Forces identification is very important to not only the structural health monitor, but also to the daily maintenance and assessment of structures. In this thesis, the forces identification of skeletal structures from the measured response by using both Tikhonov regularization and Genetic Algorithm (GA) is studied.Up to now, Tikhonov regularization approach has been one of the most effective ways to solve ill-posed problems. In this approach, the appropriate choice of a regularization parameter is the most important. Considering the regularization solution should be close to the real value, the regularization parameter must be smaller; and from the view of numerical stabilization, the parameter must be larger. Usually, iterative methods are used for obtaining the parameter. However, the iterative solutions are often sensitive to the initial values of the parameter, and different initial values may lead to quite different solutions. Presently, a method based on the Genetic Algorithm (GA) is proposed, which can achieve an optimal solution of the parameter in the whole range and therefore provide an efficient way for the parameter calculation.
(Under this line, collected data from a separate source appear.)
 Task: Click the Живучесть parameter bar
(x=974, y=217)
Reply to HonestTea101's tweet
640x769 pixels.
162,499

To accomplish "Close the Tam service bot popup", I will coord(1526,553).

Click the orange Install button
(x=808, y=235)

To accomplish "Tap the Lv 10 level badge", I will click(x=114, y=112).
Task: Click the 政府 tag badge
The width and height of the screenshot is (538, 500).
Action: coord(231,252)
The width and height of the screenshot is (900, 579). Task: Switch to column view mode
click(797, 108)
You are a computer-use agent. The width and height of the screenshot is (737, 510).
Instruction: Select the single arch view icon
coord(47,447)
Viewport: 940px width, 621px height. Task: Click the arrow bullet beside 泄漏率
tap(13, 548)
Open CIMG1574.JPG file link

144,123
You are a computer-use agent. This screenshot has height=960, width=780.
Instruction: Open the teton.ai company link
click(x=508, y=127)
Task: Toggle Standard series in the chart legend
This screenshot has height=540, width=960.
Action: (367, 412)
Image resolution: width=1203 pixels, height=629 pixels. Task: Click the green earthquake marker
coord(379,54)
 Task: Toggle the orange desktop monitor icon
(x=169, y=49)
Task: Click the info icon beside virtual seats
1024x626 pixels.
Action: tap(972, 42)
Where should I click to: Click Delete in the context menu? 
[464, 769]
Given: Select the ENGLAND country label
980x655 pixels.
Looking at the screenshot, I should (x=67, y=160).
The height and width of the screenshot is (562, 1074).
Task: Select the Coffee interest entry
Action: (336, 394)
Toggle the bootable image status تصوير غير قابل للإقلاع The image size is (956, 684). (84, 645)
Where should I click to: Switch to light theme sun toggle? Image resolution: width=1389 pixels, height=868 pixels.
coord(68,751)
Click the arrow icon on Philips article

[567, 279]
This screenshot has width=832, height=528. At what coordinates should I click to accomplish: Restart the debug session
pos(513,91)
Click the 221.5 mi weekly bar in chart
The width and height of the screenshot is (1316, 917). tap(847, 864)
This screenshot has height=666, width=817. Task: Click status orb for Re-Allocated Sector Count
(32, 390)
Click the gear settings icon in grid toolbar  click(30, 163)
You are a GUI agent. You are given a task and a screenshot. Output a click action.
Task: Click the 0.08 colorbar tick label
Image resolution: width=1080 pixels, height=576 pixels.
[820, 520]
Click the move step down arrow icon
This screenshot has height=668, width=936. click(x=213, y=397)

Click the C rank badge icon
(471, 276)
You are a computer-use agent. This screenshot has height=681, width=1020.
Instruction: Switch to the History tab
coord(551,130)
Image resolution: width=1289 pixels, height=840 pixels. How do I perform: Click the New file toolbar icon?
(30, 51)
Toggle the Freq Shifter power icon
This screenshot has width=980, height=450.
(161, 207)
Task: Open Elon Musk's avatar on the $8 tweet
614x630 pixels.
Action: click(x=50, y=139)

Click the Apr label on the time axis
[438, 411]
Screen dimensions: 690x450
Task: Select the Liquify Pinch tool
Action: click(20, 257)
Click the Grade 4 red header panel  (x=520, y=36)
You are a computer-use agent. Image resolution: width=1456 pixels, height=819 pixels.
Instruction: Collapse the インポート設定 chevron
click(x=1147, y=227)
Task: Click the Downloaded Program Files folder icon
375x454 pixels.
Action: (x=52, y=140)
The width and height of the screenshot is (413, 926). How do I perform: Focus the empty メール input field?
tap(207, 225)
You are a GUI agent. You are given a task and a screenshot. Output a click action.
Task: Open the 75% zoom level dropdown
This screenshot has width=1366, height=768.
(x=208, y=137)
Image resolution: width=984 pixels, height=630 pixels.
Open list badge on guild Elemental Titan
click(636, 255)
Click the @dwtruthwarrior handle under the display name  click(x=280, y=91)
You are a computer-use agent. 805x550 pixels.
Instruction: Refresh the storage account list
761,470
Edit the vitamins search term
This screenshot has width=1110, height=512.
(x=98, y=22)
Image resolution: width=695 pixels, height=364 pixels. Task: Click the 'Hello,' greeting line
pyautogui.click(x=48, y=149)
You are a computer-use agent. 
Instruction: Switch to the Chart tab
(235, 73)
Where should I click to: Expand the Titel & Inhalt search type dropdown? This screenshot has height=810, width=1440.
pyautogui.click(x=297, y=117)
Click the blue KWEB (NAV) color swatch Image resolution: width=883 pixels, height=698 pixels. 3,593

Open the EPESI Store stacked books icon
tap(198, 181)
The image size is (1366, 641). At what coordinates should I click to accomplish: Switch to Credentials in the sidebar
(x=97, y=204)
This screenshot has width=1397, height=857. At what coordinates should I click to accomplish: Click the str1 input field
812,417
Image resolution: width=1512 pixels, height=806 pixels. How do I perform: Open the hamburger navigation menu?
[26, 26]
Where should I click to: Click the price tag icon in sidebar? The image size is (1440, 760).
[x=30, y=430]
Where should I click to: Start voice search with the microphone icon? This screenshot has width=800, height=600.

Here the generalized cross validation criterion, L-curve method and the Engl's criterion are used as the objective functions of GA.The forces of skeletal structures are identified using the method mentioned above. The relation between loads and strains of structural elements is deduced. Meanwhile, the effects of the measurement number, their positions and error distribution on the identification results are discussed. Accuracy of the method is demonstrated through numerical results.Furthermore, the dynamic loads of a structure are identified by using dynamic stiffness matrix through Tikhonov regularization and Genetic Algorithm (GA). Numerical results also show that good results can be achieved.